Tuesday, July 28, 2015
Tuesday, July 21, 2015
The first half of the year has been good to oil producers as WTI rallied 11%, after falling 47% over the course of 2014. However, the rollercoaster ride in oil isn’t over yet. Despite some signs of correction, supply continues to flood the market. Saudi Arabia produced crude oil at a rate of 10.5m barrels per day in June, its highest in recorded history (since 1962). Last week’s deal with Iran is likely to add yet more fuel to an already oversupplied fire in the coming quarters. Lower oil prices will hurt producers, but, on the whole, the global economy continues to benefit from these lower energy costs. Hold on tight through the turbulent times ahead.
Tuesday, July 14, 2015
Wimbledon marks the start of the British summer but as the weather heats up, the UK economy is cooling off. In the Summer Budget 2015 last week, George Osborne introduced various supply-side measures including a Living Wage Premium, which could encourage corporates to improve their labour productivity. In response, the UK Office for Budget Responsibility revised its forecast for unemployment back up to 5.4% (after revising it downwards to 5.3% in the March Budget). But this downward revision stems partly from the anticipated increase in productivity - the forecasted average for 2015-2019 was revised upwards by 0.1%. The key to economic recovery in the UK is the return of productivity growth to a sustainable level. When, or rather if, output per worker returns to its pre-crisis trend is difficult to predict.

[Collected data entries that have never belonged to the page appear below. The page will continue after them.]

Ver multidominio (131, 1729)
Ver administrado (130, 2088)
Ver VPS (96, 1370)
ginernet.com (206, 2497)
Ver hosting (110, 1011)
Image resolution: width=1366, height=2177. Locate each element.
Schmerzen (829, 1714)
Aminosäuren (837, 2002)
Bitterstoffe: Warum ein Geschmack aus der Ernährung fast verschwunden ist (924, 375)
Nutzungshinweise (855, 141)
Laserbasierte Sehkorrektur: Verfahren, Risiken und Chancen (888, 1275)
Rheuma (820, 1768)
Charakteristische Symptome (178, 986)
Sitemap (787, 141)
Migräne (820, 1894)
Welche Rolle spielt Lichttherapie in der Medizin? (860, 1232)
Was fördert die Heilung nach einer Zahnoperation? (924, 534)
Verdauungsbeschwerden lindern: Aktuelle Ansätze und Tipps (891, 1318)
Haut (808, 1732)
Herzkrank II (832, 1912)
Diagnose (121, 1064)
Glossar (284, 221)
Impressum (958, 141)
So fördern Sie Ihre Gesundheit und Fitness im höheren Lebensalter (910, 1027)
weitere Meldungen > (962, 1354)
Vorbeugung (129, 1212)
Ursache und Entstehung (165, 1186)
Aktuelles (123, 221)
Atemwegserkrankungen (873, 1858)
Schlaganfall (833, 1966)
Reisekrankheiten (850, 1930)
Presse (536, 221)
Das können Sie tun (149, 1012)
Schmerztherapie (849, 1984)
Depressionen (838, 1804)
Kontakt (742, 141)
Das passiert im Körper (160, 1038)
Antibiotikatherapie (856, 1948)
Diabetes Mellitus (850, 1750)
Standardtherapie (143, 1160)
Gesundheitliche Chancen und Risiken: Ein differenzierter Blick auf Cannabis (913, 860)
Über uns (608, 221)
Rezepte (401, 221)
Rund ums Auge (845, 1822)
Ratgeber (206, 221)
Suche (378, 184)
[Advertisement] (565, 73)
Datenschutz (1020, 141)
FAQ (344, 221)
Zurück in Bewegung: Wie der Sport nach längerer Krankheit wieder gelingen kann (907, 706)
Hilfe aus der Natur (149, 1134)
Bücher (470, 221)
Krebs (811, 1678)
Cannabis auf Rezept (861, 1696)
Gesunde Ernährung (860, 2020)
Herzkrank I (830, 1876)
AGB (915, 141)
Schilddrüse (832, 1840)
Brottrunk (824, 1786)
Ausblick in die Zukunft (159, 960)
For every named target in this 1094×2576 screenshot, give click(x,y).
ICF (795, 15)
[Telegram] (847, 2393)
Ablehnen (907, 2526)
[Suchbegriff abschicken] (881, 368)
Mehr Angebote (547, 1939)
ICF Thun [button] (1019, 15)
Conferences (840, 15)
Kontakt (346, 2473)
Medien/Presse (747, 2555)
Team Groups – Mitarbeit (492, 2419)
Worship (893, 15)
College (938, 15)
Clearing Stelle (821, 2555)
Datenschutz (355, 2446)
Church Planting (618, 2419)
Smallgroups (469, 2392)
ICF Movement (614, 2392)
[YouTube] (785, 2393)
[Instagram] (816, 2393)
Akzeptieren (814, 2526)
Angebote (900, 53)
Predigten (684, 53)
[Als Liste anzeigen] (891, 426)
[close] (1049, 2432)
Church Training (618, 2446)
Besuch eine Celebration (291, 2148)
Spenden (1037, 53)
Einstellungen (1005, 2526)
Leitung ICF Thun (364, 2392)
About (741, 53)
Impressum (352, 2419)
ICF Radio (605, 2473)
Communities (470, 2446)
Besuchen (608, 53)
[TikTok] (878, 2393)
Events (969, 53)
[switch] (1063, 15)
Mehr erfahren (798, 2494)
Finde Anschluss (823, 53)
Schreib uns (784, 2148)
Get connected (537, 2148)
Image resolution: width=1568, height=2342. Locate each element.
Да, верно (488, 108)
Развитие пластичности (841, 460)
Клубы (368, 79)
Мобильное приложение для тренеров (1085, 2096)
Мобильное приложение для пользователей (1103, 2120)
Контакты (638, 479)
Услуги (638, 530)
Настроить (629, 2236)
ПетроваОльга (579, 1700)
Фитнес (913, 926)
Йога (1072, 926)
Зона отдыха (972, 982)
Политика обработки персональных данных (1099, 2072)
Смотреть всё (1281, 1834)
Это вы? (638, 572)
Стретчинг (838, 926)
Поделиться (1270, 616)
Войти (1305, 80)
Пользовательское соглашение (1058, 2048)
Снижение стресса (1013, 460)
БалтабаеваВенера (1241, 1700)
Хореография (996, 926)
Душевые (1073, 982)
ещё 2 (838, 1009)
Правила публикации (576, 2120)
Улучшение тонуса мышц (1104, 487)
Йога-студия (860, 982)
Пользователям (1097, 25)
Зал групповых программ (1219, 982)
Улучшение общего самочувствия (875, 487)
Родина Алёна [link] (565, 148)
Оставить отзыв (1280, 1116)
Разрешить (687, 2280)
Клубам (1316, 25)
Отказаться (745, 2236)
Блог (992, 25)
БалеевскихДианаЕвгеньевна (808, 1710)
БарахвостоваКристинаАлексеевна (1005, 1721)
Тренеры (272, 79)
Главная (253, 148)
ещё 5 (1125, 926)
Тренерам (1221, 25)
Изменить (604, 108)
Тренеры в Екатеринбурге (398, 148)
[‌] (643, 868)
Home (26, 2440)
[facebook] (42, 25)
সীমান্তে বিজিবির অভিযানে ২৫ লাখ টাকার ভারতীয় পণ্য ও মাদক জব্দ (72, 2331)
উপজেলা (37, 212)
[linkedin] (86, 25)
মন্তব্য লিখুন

Yet if achieved, game, set and match.
Monday, July 6, 2015
In recent weeks the Chinese stock market has hit the headlines for all the wrong reasons. Major indices have fallen significantly, with the shanghai composite, for example, is now down over 20% from its recent peak. Such was the scale of the run up, key indices of Chinese equities remain up by double since the start of the year. But where to now? Although there were pauses on the way up, history suggests that now the tide has turned, further downside awaits. This latest evolution in share prices bears a striking resemblance to the rally in Chinese equities that started in 2007 and lasted throughout that year. The similarities are so great that the correlation between the two series is almost prefect. Buyer beware.